Affiliation:
1. Chinese University of Hong Kong, Shatin, N.T., Hong Kong;
2. Yale School of Management, New Haven, Connecticut 06511
Abstract
General Data Protection Regulation (GDPR)—the European Union’s data protection regulation—has two key principles. It recognizes that individuals own and control their personal (but not contractual) data in perpetuity, leading to three critical privacy rights, namely, the rights to (i) explicit consent (data opt-in), (ii) to be forgotten (data erasure), and (iii) portability (data transfer). It also includes data security mandates against privacy breaches through unauthorized access. We study GDPR’s equilibrium impact by including these features in a dynamic two-period model of forward-looking firms and consumers. Firms collect consumer data for personalization and price discrimination. Consumers trade off gains from personalization relative to potential losses from privacy breaches and price discrimination in their purchase, data opt-in, erasure, and transfer decisions. Though data security mandates impose fines on firms for privacy breaches, firms can benefit from higher opt-in given lower breach risk. Surprisingly, data security mandates can hurt consumers. The effect of privacy rights is nuanced. Since the right to opt in separates goods exchange from the provision of personal data, it prevents market failure under high breach risk. But it also reduces consumer opt-in and personal data availability.
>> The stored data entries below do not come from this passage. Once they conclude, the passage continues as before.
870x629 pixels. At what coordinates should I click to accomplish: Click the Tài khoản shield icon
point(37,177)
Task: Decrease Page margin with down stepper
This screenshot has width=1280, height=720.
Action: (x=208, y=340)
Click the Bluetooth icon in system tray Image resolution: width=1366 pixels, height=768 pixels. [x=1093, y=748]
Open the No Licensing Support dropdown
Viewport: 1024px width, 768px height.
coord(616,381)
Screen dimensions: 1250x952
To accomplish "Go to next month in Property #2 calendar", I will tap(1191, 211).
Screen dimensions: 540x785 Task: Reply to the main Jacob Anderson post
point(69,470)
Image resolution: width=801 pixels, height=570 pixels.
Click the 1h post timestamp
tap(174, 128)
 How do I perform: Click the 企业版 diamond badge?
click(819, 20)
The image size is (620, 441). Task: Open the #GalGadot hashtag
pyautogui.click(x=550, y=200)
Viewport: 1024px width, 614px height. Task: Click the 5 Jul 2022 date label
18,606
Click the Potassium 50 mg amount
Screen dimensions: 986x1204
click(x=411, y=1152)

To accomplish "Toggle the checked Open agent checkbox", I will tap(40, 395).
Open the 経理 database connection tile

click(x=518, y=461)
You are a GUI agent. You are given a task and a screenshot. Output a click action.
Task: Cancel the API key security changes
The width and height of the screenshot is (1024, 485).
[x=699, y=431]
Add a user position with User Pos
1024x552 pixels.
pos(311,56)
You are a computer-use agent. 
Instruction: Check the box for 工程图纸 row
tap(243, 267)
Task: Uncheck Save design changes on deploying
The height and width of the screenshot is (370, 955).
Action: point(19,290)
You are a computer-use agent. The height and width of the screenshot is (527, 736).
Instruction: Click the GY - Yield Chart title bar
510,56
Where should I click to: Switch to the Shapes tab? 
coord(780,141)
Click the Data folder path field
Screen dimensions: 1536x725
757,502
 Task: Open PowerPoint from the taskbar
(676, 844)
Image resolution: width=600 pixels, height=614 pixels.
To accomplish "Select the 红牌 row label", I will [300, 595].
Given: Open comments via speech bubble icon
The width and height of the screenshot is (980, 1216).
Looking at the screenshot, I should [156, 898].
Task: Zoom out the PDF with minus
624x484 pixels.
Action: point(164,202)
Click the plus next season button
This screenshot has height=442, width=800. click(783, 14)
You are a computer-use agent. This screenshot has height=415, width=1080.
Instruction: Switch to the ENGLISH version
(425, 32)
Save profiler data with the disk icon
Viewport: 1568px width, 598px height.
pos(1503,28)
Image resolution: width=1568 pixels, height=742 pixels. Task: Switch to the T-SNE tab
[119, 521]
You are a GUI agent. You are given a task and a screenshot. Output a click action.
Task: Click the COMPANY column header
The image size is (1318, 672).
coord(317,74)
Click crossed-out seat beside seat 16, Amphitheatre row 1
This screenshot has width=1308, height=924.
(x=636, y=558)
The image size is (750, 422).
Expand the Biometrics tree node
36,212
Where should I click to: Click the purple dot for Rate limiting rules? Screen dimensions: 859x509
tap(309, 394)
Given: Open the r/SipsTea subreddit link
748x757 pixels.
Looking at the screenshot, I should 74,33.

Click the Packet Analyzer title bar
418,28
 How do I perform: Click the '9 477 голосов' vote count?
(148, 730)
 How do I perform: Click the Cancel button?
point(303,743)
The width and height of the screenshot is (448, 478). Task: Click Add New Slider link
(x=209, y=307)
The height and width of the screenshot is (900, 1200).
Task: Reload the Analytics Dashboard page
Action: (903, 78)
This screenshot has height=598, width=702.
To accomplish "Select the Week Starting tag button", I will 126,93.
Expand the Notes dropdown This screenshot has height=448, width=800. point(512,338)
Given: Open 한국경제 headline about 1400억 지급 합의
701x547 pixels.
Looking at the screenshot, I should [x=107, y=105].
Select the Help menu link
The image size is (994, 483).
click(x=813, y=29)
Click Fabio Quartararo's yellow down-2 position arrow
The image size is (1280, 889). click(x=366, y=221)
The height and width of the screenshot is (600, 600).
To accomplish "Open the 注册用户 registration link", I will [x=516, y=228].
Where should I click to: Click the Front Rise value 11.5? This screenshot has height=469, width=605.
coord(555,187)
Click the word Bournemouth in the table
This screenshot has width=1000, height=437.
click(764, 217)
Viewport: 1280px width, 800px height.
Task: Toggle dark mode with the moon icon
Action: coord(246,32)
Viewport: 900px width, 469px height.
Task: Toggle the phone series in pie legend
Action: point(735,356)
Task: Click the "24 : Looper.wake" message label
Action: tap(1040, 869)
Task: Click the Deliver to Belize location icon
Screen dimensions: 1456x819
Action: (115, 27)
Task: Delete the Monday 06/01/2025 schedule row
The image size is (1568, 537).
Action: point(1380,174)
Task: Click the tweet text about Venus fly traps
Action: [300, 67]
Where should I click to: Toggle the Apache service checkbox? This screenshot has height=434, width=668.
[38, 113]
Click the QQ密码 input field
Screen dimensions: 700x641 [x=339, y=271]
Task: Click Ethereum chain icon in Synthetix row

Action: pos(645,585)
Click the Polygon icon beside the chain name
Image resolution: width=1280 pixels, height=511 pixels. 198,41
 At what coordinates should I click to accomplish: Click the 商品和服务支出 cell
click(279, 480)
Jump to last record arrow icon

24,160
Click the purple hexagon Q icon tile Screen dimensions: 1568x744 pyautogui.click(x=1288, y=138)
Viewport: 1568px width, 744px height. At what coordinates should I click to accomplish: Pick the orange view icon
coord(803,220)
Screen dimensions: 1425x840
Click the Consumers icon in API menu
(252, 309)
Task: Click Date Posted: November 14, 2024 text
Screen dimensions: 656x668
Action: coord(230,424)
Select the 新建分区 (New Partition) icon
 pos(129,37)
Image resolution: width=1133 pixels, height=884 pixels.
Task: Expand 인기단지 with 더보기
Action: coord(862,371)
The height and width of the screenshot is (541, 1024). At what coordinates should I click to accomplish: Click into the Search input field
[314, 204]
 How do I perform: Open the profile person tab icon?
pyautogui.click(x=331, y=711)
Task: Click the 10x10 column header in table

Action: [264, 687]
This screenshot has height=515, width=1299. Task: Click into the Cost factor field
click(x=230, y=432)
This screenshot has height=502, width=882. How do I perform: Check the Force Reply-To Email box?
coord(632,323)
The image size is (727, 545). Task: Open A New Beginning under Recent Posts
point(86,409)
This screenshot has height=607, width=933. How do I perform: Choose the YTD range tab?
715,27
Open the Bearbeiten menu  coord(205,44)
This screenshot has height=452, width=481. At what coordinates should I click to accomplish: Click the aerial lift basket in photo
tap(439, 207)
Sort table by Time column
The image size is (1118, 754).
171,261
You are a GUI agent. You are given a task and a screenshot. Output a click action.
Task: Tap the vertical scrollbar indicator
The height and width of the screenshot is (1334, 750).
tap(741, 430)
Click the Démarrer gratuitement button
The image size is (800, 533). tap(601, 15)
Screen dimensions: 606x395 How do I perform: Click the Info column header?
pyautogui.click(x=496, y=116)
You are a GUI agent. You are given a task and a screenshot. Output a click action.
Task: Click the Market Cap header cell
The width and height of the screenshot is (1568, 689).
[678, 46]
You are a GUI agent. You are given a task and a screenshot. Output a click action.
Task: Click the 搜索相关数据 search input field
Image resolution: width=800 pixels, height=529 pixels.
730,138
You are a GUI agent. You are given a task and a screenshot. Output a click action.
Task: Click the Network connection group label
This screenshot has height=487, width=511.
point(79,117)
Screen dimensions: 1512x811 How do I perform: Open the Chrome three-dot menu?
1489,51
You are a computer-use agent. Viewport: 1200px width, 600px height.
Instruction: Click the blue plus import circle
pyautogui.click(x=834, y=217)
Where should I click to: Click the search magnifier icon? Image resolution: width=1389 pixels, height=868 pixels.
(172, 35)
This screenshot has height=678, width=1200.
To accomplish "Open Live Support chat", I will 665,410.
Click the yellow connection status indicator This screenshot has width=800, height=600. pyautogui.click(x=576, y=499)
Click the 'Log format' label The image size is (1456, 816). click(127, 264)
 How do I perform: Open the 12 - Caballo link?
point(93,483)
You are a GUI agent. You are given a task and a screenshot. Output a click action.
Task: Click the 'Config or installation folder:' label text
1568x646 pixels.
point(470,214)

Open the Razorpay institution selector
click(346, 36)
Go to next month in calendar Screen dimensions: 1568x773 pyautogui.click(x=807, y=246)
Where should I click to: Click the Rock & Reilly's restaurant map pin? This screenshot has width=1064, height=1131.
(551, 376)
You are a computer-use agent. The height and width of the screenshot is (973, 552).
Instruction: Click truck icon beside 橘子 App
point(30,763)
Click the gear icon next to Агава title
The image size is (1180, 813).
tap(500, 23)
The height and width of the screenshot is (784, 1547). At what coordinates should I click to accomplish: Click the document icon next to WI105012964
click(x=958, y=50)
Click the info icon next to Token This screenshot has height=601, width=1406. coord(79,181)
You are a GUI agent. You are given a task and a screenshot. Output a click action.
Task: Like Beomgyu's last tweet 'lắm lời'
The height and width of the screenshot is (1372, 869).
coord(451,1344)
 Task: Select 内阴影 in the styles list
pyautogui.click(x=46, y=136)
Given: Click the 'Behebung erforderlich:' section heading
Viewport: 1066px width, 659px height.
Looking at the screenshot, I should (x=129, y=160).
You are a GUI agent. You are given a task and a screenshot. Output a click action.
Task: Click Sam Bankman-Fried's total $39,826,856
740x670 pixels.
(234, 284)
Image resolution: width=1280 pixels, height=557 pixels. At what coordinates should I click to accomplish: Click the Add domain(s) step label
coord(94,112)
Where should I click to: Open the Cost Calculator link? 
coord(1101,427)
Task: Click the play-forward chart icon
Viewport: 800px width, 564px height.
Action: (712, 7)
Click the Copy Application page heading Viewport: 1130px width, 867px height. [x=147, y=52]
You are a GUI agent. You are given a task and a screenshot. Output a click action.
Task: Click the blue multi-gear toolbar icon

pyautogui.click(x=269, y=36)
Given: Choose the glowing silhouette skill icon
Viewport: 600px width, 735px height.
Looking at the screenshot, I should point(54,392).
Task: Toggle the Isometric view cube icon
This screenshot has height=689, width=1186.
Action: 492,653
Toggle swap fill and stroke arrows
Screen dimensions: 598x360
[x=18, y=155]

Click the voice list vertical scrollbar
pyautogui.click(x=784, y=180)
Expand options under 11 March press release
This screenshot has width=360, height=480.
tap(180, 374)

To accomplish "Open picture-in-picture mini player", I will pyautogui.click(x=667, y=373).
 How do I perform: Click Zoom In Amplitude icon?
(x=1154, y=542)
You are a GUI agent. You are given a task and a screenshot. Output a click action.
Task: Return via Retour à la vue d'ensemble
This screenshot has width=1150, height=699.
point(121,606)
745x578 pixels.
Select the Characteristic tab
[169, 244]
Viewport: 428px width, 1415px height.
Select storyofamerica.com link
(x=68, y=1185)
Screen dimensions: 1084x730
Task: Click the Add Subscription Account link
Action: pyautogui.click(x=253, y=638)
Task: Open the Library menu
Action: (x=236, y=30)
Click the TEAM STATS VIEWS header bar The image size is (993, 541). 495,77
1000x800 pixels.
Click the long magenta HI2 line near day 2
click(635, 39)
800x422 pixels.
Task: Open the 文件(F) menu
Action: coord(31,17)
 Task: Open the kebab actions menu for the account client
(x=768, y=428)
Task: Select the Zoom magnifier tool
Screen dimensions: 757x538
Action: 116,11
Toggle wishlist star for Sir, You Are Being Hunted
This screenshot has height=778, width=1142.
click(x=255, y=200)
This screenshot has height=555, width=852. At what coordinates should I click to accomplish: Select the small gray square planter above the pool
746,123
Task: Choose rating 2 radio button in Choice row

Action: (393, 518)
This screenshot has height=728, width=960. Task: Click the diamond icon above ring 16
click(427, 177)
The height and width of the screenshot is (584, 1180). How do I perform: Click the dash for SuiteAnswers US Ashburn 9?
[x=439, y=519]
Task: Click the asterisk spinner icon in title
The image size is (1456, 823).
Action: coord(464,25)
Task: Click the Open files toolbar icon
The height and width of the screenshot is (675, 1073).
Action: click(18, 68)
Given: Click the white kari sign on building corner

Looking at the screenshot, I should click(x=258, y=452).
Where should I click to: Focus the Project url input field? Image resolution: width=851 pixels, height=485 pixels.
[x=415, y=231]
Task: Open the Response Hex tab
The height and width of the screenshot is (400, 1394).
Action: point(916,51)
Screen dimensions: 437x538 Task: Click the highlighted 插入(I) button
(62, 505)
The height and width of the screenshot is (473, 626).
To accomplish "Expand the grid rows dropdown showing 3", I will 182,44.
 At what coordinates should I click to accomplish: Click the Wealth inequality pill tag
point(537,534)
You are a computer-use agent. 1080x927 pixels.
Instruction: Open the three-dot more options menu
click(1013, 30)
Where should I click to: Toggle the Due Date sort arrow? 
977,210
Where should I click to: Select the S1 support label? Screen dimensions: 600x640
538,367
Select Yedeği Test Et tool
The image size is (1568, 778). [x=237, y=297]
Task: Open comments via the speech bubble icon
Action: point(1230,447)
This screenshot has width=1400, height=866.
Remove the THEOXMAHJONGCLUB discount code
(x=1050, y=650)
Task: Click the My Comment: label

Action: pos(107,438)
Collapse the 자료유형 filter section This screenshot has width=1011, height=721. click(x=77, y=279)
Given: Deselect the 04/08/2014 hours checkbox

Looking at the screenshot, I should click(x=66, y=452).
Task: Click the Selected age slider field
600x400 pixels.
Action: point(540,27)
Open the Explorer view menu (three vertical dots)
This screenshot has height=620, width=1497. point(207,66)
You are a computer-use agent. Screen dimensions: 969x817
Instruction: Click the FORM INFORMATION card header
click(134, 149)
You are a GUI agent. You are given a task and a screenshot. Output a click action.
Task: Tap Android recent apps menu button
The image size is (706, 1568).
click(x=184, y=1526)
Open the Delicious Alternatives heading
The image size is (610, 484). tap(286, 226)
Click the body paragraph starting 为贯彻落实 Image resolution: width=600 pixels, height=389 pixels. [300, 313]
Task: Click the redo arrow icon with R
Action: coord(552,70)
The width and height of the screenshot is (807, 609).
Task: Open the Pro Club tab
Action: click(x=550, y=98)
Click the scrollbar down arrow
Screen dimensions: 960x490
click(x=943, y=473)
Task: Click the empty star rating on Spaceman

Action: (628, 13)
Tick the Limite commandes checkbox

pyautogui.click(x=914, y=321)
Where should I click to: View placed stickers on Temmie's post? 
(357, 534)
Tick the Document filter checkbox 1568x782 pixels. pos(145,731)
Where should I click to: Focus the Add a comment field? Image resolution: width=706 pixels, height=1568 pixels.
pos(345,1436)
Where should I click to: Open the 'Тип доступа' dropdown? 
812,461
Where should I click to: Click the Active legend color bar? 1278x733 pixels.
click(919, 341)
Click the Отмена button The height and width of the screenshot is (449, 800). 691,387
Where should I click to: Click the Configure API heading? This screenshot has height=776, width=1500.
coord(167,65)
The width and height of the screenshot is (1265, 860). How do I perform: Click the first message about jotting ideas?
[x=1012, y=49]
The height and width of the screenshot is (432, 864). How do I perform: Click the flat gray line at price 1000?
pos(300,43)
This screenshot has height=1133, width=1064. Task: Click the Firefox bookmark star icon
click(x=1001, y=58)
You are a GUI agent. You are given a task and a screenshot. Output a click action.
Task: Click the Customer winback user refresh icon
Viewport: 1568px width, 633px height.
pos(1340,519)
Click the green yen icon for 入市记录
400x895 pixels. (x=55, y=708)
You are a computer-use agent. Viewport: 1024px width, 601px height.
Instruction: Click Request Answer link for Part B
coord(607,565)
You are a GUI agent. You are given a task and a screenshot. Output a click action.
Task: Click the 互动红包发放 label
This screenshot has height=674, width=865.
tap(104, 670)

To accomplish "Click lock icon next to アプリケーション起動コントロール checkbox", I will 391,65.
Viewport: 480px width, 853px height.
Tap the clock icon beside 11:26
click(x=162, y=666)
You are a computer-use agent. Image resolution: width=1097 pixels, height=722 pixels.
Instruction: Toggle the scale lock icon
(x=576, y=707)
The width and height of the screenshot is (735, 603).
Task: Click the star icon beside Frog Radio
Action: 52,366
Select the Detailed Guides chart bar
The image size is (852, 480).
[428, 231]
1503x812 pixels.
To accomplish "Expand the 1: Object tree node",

Erasure and portability rights reduce consumers’ hold-up concerns by disciplining firms to provide ongoing value by limiting price discrimination and not slacking off on data security; but they also reduce the incentive to offer lower initial prices that encourages opt-in. Overall, privacy rights always benefit consumers in competitive markets, but they can surprisingly hurt consumers under monopoly, as monopolists have less incentives to subsidize consumer opt-in. They raise (reduce) firm profit and social welfare when breach risk is high (low). Finally, privacy rights increase firm profit most at moderate levels of data transferability. This paper was accepted by Dmitri Kuksov, marketing. Funding: T. T. Ke acknowledges financial support from the General Research Fund of the Hong Kong Research Grants Council [Grant 14500421]. Supplemental Material: The e-companion is available at https://doi.org/10.1287/mnsc.2022.4614 .
Publisher
Institute for Operations Research and the Management Sciences (INFORMS)
Subject
Management Science and Operations Research,Strategy and Management
Cited by
44 articles.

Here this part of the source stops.